Die Wollenweber sind die wichtigste Zunft für das Marburger Wirtschaftsleben. Sie stellen Tuch her, dessen Verbreitung sich bis nach Basel, München, Wien und Budapest sowie Krakau verfolgen lässt.

Die Tuchherstellung bestand aus mehreren Arbeitsgängen: So musste die rohe Wolle zuerst gewaschen und geschlagen, dann gekämmt und gesponnen werden. Das so entstandene Garn wurde zu einem Tuch verwebt. Im Anschluss daran wurde das Tuch gewaschen und gewalkt (verfilzt).

Aufgrund der unterschiedlichen Arbeitsgänge waren in der Zunft mehrere Handwerkszweige vereinigt: Weber, Wollschläger, Kämmerinnen und Spinnerinnen, Färber und Walker.

Neben dem in der Quelle erwähnten Zunfthaus errichteten die Wollenweber 1560 ein zweites, noch erhaltenes Zunfthaus, was auf ein gewisses Vermögen hinweist. Das erste wurde 1891 jedoch beim Neubau der Weidenhäuser Brücke abgerissen. Ihre Waren verkauften die Zunftmitglieder in der unteren Etage des 1526 errichteten Rathauses.

Ihr Selbstbewusstsein, bedingt durch ihren Erfolg, drückten die Zunftmeister damit aus, dass sie keine Bestätigung des Landgrafen für ihre Artikel vonnöten hielten.

Die Zunft war auch eine Gemeinschaft, die ihren Mitgliedern eine gewisse Lebenssicherheit bot – dem Artikel 3 ist zu entnehmen, dass in Not geratenen Handwerkern, also Berufsunfähigen, auch Alten und Witwen, eine materielle Absicherung zur Verfügung stand, für die, wie bei einer Art Versicherung, alle Mitglieder aufkamen.

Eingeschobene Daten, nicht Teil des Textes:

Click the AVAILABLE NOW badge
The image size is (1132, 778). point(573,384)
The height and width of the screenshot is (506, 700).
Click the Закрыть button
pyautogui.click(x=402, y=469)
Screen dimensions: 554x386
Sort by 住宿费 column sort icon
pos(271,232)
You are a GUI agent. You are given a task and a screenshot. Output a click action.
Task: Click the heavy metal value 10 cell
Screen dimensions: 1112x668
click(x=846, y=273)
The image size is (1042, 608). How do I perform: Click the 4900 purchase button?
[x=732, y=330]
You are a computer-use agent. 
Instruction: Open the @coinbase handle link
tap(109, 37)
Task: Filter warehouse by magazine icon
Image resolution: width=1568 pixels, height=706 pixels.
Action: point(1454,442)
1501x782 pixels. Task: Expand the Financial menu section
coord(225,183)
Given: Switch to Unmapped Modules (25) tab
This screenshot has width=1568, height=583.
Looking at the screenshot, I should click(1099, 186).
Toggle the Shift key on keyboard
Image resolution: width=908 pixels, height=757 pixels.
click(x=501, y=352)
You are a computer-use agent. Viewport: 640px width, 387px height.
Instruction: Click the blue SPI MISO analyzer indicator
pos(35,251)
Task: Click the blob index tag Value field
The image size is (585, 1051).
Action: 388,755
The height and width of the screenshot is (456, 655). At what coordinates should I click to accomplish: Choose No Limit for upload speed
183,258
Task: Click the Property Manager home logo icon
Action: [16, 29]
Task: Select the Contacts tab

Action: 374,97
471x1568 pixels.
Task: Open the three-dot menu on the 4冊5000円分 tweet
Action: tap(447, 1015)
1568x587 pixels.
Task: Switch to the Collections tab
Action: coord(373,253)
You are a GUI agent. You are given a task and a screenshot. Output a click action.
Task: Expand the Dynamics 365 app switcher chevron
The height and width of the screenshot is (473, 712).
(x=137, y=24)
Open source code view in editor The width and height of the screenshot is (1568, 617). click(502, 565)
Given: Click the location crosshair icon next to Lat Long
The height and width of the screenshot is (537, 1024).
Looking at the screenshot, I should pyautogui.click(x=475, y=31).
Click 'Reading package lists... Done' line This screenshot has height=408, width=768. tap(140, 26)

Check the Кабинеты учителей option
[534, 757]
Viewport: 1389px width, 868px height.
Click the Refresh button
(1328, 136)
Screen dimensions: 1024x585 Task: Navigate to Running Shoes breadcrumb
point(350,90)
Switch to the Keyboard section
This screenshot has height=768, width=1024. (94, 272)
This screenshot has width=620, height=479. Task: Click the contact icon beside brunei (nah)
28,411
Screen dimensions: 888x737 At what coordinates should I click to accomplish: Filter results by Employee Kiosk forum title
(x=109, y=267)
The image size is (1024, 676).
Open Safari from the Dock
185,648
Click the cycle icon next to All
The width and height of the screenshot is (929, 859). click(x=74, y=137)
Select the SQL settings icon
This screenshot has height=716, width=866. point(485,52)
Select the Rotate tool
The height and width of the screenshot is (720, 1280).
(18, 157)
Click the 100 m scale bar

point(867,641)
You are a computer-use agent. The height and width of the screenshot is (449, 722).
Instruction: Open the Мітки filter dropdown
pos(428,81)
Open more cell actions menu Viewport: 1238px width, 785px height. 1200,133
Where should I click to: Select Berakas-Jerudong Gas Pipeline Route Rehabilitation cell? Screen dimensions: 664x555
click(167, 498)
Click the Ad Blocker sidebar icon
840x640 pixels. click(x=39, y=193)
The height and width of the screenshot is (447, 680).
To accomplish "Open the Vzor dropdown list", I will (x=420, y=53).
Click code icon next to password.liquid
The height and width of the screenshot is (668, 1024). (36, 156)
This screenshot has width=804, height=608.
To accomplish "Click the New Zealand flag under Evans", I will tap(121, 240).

Die Artikel geben auch einen Eindruck über das Ausbildungsverhältnis zwischen Lehrling und Meister: Lehrlinge sich sollten neben dem Erlernen von handwerklichen Fähigkeiten ebenso ein sittliches und soziales Verhalten aneignen. Die Lehrzeit von drei bis vier Jahren verbrachte der Lehrling in der Regel im Haus seines Lehrherren, im Anschluss daran begab er sich auf Wanderschaft, um bei anderen Meistern zu lernen. Da die Zahl der Meister in einer Stadt begrenzt war, blieb oft nur die Möglichkeit, die Witwe eines Meisters zu heiraten, wie es auch in Artikel 2 heißt.

Die Zünfte entschieden, wie viele Meister, Gesellen und Lehrlinge in einem Gewerbe arbeiten durften, so sollte gewährleistet sein, dass alle Mitglieder einen gleichmäßigen Wohlstand erhielten. Um dieses Ziel zu erreichen, mussten sie einheitliche Verkaufspreise, Arbeitszeiten und Löhne festsetzen und überwachen. Auf diese Weise wurde jegliche Konkurrenz unterbunden.